What this task involves →
Lines below that include the word "sync" should each be copied.

Data shown →
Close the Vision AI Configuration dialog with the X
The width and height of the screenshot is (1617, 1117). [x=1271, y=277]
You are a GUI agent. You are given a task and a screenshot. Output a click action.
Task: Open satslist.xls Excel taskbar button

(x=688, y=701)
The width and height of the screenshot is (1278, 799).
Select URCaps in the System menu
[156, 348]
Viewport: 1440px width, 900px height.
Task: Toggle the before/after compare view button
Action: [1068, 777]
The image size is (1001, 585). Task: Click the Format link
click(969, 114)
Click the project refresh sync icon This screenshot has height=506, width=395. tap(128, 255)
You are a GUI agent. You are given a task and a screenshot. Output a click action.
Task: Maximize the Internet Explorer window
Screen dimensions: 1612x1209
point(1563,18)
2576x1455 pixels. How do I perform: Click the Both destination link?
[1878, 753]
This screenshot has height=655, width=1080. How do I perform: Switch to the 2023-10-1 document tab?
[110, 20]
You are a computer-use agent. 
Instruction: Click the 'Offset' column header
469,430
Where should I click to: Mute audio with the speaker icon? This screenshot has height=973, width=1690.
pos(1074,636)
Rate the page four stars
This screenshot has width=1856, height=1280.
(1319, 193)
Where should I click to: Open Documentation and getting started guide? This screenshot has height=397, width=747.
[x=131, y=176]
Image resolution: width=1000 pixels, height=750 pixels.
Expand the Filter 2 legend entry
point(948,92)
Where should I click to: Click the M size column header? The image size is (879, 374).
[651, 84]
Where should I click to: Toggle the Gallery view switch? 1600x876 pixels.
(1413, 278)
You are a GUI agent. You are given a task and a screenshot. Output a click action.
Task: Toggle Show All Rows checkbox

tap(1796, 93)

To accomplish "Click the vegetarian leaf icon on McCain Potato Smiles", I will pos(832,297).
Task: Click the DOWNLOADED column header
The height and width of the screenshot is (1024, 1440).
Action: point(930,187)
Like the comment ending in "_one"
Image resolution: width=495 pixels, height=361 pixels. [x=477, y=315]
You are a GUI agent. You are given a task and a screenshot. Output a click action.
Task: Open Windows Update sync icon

Worked solution →
Click the project refresh sync icon This screenshot has height=506, width=395. tap(128, 255)
Task: Open Windows Update sync icon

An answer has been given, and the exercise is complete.